This repository contains the official implementation of PairDETR, a method for Joint Detection and Association of Human Bodies and Faces.
For setting up the environment, we highly recommend using Docker images to ensure reproducibility and avoid any dependency issues. For our experiments, we used the Docker image
You can also use the provided requirements file to set up your personal environment.
pip install -r requirements.txt
- Download the dataset from here.
- We used the annotations prepared by the authors of BFJDet download.
- Preprocessed annotations that cut boxes outside the image frame and removed ignored boxes are available in the annotations folder.
- Download the dataset from here.
- We used the annotations prepared by the authors of BFJDet download.
- We preprocessed the annotations to cut the boxes located outside the image frame and removed ignore boxes, you can use preprocessed ones directly from annotations folder.
After setting up the environment and preparing the datasets, update the paths in config.py.

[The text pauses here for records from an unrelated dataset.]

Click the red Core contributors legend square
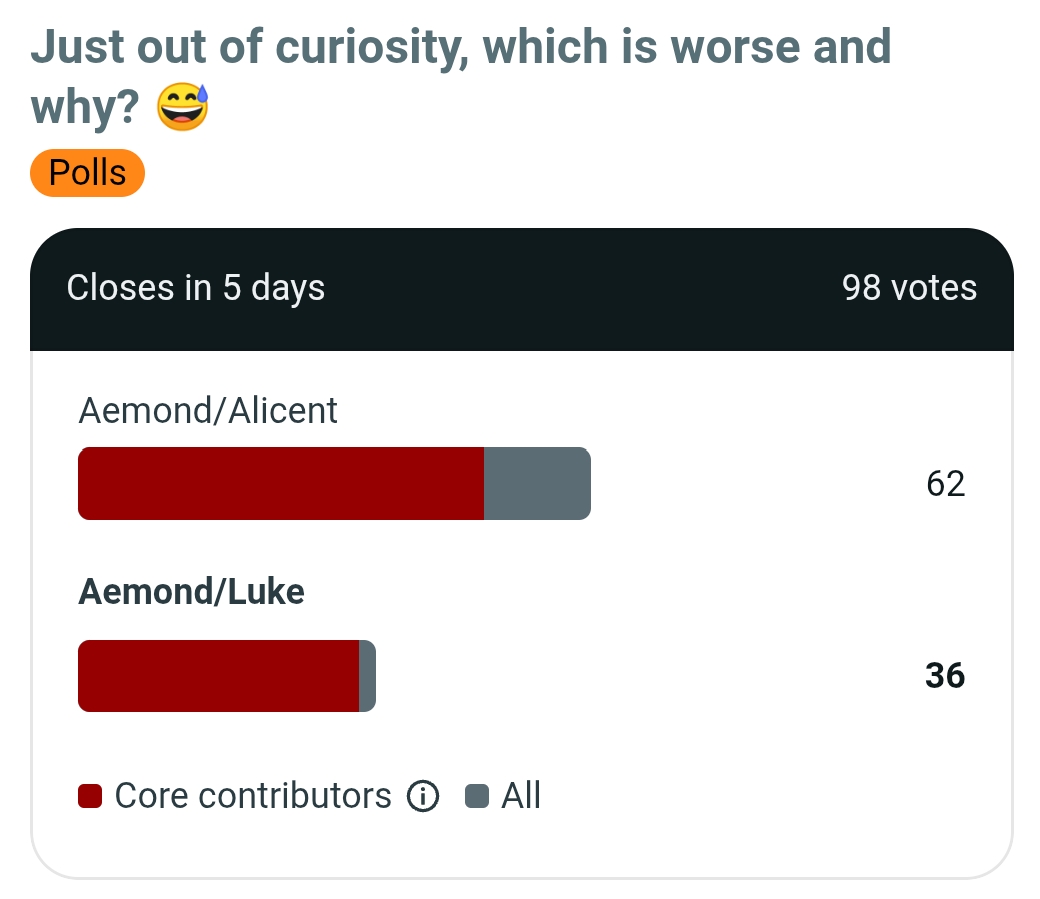Image resolution: width=1040 pixels, height=899 pixels. pos(90,796)
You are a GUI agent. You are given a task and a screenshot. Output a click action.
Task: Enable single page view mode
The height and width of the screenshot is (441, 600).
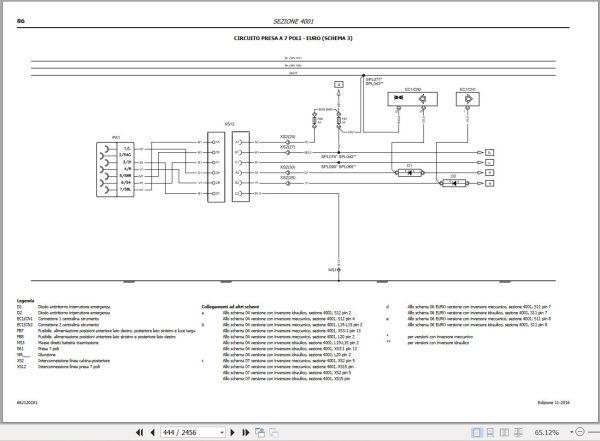[476, 433]
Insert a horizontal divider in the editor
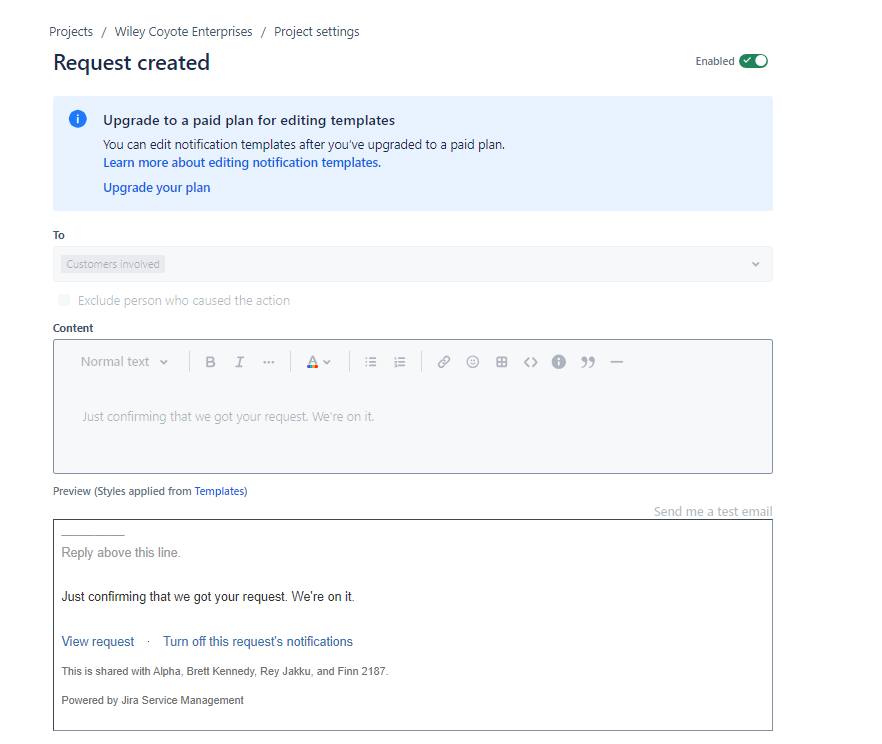This screenshot has height=744, width=882. (x=617, y=361)

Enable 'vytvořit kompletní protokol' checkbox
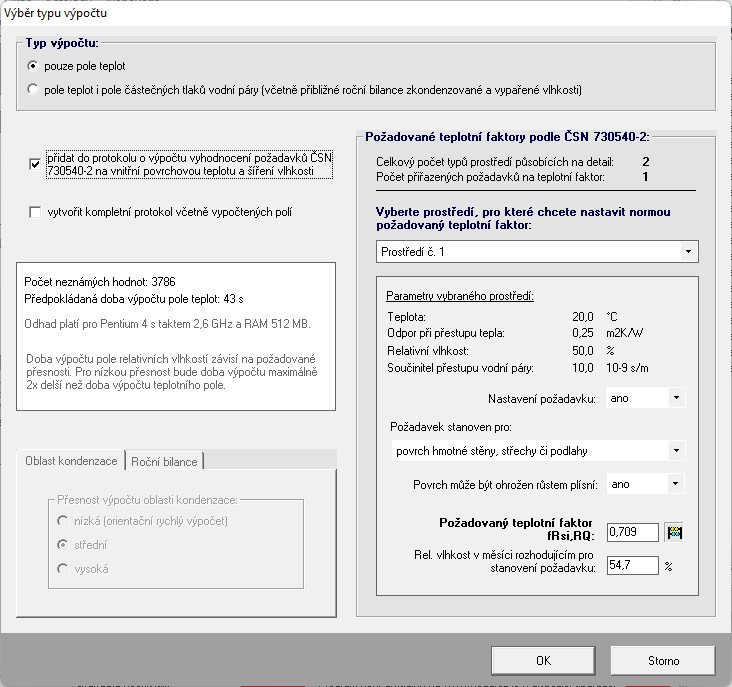[x=35, y=212]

Then to start the training run:
python run_lightning_d.py
After that the training should start. You can experiment with different hyperparameters and training setups. We used huggingface model loader to make it easier to experiment with other backbones or model, refer to train_lightning_d.py Detr_light class initialization you can change the model for example to:
DetaForObjectDetection.from_pretrained(
"jozhang97/deta-swin-large",
two_stage = False, with_box_refine = False
)
Please keep in mind that we don't support two-stages or box refinement training yet. you can also experiment with different feature extractors using timm integration. Keep in mind that these backbones are trained on ImageNet, not COCO so you may consider increasing the number of epochs for training and reseting some hyperparameters:
DeformableDetrForObjectDetection.from_pretrained(
"SenseTime/deformable-detr",
use_timm_backbone=True,
backbone="mobilenetv3_small_050.lamb_in1k"
)
refer to our test.py script for loading the model and inference, simple example to load the model:
from train_lightning_d import Detr_light
model = Detr_light(num_classes = 3, num_queries = 1500)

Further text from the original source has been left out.